Figure 3 Mass spectrometry analysis of the 33mer fragments. After 6 h of Cy3-33mer incubation the 33mer was partially degraded to several fragments. Fragment size was analysed by matrix-assisted laser desorption/ionisation time-of-flight mass spectroscopy (MALDI-TOF) and peptide sequence of the 33mer fragments was deduced from the molecular mass of the fragment deciphered by MALDI-TOF.

Intestinal epithelial cells take up Cy3-33mer

To evaluate whether or not intestinal epithelial cells (IECs) take up the gliadin peptide, Caco-2 cells were incubated in the presence or absence of Cy3-33mer. Cy3-positive cells were counted by FACS (fig 4). The distribution of the Caco-2 cells according to the SSC/FSC dot blot appeared normal in granulation and size of the isolated Caco-2 cells.

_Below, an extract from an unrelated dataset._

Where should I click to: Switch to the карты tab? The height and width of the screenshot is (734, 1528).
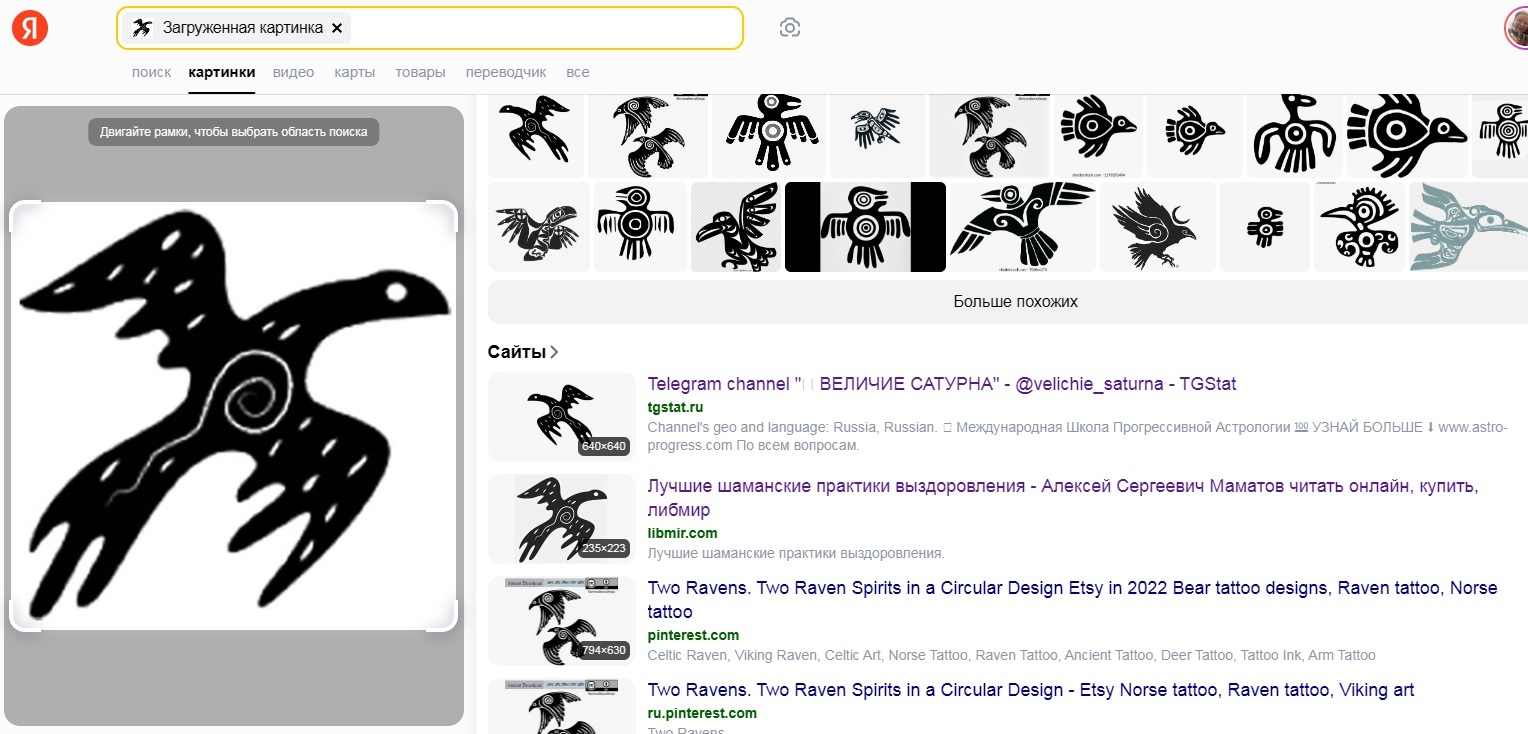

After 40 min of Cy3-33mer incubation 2.9% of the Caco-2 cell population was Cy3-positive. The distribution of Cy3-positive cells in the SSC/FSC dot blot was very similar to the total cell population, excluding a specific subpopulation of IECs to take up the 33mer. The uptake of Cy3-33mer was temperature sensitive, since incubation at 4°C resulted in a Cy3-positive cell population similar in size to that of control cells.

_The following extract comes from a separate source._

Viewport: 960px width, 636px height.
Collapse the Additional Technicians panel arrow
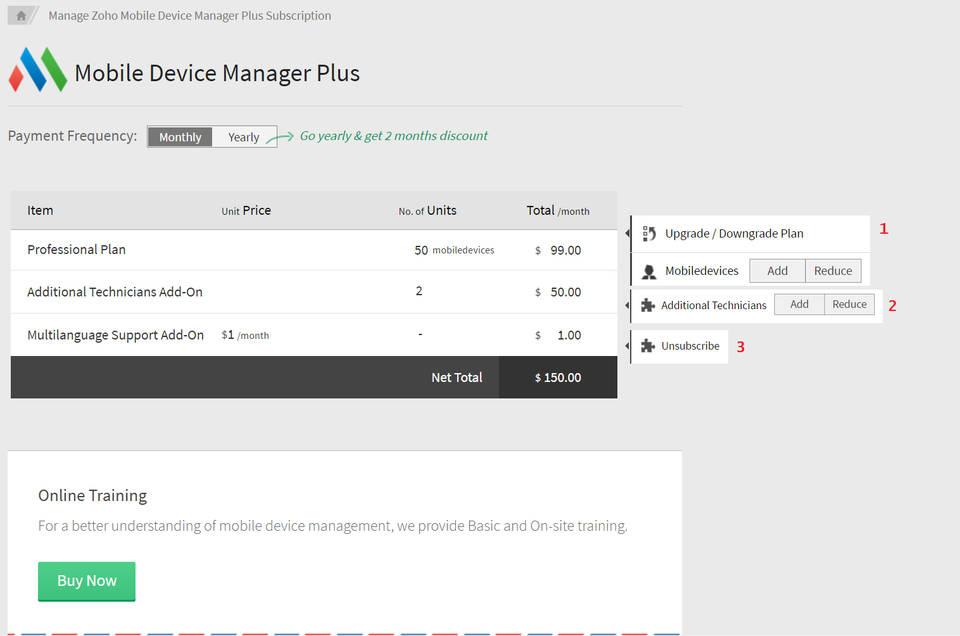click(x=628, y=304)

Figure 4 Fluorescence activated cell sorting (FACS) of Caco-2 cells after short-time incubation with the 33mer. Caco-2 cells were incubated with or without Cy3-33mer, isolated and analysed by FACS. 33mer uptake by Caco-2 cells was active, since the Cy3-positive cell population was much higher when the gliadin peptide was incubated at 37°C than at 4°C. This was repeated twice in independent experiments giving the same result. SSC, sideward scatter; FSC, forward scatter; FL-3, fluorescent channel for green emission (not used); R3, region 3 represents the population of Cy3-positive cells.

Kinetics of the translocation of the 33mer and of 33mer fragments

We analysed the translocation of the α2-gliadin-33mer through the epithelial cell layer of confluent Caco-2 cells growing on PCF transwell filter systems. At different time points after apical addition of the Cy32-gliadin-33mer, the basal compartment was analysed by RP-HPLC. A linear increase in the amount of intact 33mer was detected over time (fig 5). Furthermore, the RP-HPLC yielded additional peaks to those from the intact 33mer or the Cy3 dye (at Rt = 6.4, 7.8 and 8.4 min; fig 2C and D). These peaks were found in the basal compartment as early as 6 h after apical addition of Cy3-33mer.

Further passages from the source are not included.